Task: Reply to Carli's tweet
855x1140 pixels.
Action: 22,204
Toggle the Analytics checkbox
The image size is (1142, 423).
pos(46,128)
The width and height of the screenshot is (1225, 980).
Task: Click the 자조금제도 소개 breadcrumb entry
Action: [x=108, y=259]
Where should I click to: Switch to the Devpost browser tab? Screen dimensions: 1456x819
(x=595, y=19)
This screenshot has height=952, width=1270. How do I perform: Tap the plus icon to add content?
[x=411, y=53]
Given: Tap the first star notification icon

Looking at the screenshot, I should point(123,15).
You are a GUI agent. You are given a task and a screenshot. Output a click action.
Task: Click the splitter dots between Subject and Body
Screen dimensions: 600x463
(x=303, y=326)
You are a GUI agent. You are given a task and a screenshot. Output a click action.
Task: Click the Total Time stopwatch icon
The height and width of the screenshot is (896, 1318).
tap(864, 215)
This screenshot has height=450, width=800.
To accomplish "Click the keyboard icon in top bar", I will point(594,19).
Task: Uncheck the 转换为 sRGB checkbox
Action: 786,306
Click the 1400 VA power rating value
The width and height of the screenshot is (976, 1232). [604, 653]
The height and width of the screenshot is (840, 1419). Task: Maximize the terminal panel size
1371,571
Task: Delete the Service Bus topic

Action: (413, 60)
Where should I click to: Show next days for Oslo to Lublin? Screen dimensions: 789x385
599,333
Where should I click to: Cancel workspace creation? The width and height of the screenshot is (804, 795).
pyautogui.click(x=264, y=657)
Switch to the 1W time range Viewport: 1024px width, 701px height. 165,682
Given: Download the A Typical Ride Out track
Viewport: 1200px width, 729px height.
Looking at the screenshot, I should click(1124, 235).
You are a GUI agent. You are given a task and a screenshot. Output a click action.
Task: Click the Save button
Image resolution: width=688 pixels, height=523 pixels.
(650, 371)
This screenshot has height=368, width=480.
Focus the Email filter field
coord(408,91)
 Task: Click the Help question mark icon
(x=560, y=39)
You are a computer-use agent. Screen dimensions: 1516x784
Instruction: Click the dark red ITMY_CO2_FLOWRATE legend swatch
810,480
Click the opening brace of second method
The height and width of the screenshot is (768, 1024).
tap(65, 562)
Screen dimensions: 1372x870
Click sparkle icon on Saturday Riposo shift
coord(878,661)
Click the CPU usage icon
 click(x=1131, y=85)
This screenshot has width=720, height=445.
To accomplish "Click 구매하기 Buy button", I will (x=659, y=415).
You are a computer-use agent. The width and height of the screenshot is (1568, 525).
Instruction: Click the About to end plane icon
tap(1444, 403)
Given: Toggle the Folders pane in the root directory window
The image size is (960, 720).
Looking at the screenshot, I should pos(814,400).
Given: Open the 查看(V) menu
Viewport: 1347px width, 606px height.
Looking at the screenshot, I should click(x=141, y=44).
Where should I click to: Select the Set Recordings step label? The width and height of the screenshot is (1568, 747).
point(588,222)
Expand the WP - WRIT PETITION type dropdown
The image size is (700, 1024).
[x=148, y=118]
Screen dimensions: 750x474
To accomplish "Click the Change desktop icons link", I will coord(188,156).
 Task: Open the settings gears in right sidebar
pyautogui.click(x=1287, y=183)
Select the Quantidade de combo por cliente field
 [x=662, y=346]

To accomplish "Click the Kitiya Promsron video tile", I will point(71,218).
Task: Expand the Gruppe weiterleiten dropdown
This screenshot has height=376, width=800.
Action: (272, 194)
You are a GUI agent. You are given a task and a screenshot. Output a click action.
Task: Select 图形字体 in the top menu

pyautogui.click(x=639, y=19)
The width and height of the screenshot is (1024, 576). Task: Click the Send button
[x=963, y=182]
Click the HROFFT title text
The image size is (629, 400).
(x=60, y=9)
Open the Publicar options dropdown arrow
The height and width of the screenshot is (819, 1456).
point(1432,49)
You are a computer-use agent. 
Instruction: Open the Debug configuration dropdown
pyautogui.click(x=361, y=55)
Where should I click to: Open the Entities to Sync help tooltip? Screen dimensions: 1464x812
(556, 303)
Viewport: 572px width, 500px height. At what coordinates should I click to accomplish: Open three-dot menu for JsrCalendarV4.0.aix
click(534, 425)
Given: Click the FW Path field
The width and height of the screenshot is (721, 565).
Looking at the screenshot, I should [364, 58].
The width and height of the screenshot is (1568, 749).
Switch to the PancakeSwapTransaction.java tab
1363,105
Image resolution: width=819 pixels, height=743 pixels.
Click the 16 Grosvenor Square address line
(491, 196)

Objective |
Can you copy out every one of the lines above verbatim, changing nothing?

Answer to this exercise |
Task: Reply to Carli's tweet
855x1140 pixels.
Action: 22,204
Toggle the Analytics checkbox
The image size is (1142, 423).
pos(46,128)
The width and height of the screenshot is (1225, 980).
Task: Click the 자조금제도 소개 breadcrumb entry
Action: [x=108, y=259]
Where should I click to: Switch to the Devpost browser tab? Screen dimensions: 1456x819
(x=595, y=19)
This screenshot has height=952, width=1270. How do I perform: Tap the plus icon to add content?
[x=411, y=53]
Given: Tap the first star notification icon

Looking at the screenshot, I should point(123,15).
You are a GUI agent. You are given a task and a screenshot. Output a click action.
Task: Click the splitter dots between Subject and Body
Screen dimensions: 600x463
(x=303, y=326)
You are a GUI agent. You are given a task and a screenshot. Output a click action.
Task: Click the Total Time stopwatch icon
The height and width of the screenshot is (896, 1318).
tap(864, 215)
This screenshot has height=450, width=800.
To accomplish "Click the keyboard icon in top bar", I will point(594,19).
Task: Uncheck the 转换为 sRGB checkbox
Action: 786,306
Click the 1400 VA power rating value
The width and height of the screenshot is (976, 1232). [604, 653]
The height and width of the screenshot is (840, 1419). Task: Maximize the terminal panel size
1371,571
Task: Delete the Service Bus topic

Action: (413, 60)
Where should I click to: Show next days for Oslo to Lublin? Screen dimensions: 789x385
599,333
Where should I click to: Cancel workspace creation? The width and height of the screenshot is (804, 795).
pyautogui.click(x=264, y=657)
Switch to the 1W time range Viewport: 1024px width, 701px height. 165,682
Given: Download the A Typical Ride Out track
Viewport: 1200px width, 729px height.
Looking at the screenshot, I should click(1124, 235).
You are a GUI agent. You are given a task and a screenshot. Output a click action.
Task: Click the Save button
Image resolution: width=688 pixels, height=523 pixels.
(650, 371)
This screenshot has height=368, width=480.
Focus the Email filter field
coord(408,91)
 Task: Click the Help question mark icon
(x=560, y=39)
You are a computer-use agent. Screen dimensions: 1516x784
Instruction: Click the dark red ITMY_CO2_FLOWRATE legend swatch
810,480
Click the opening brace of second method
The height and width of the screenshot is (768, 1024).
tap(65, 562)
Screen dimensions: 1372x870
Click sparkle icon on Saturday Riposo shift
coord(878,661)
Click the CPU usage icon
 click(x=1131, y=85)
This screenshot has width=720, height=445.
To accomplish "Click 구매하기 Buy button", I will (x=659, y=415).
You are a computer-use agent. The width and height of the screenshot is (1568, 525).
Instruction: Click the About to end plane icon
tap(1444, 403)
Given: Toggle the Folders pane in the root directory window
The image size is (960, 720).
Looking at the screenshot, I should pos(814,400).
Given: Open the 查看(V) menu
Viewport: 1347px width, 606px height.
Looking at the screenshot, I should click(x=141, y=44).
Where should I click to: Select the Set Recordings step label? The width and height of the screenshot is (1568, 747).
point(588,222)
Expand the WP - WRIT PETITION type dropdown
The image size is (700, 1024).
[x=148, y=118]
Screen dimensions: 750x474
To accomplish "Click the Change desktop icons link", I will coord(188,156).
 Task: Open the settings gears in right sidebar
pyautogui.click(x=1287, y=183)
Select the Quantidade de combo por cliente field
 [x=662, y=346]

To accomplish "Click the Kitiya Promsron video tile", I will point(71,218).
Task: Expand the Gruppe weiterleiten dropdown
This screenshot has height=376, width=800.
Action: (272, 194)
You are a GUI agent. You are given a task and a screenshot. Output a click action.
Task: Select 图形字体 in the top menu

pyautogui.click(x=639, y=19)
The width and height of the screenshot is (1024, 576). Task: Click the Send button
[x=963, y=182]
Click the HROFFT title text
The image size is (629, 400).
(x=60, y=9)
Open the Publicar options dropdown arrow
The height and width of the screenshot is (819, 1456).
point(1432,49)
You are a computer-use agent. 
Instruction: Open the Debug configuration dropdown
pyautogui.click(x=361, y=55)
Where should I click to: Open the Entities to Sync help tooltip? Screen dimensions: 1464x812
(556, 303)
Viewport: 572px width, 500px height. At what coordinates should I click to accomplish: Open three-dot menu for JsrCalendarV4.0.aix
click(534, 425)
Given: Click the FW Path field
The width and height of the screenshot is (721, 565).
Looking at the screenshot, I should [364, 58].
The width and height of the screenshot is (1568, 749).
Switch to the PancakeSwapTransaction.java tab
1363,105
Image resolution: width=819 pixels, height=743 pixels.
Click the 16 Grosvenor Square address line
(491, 196)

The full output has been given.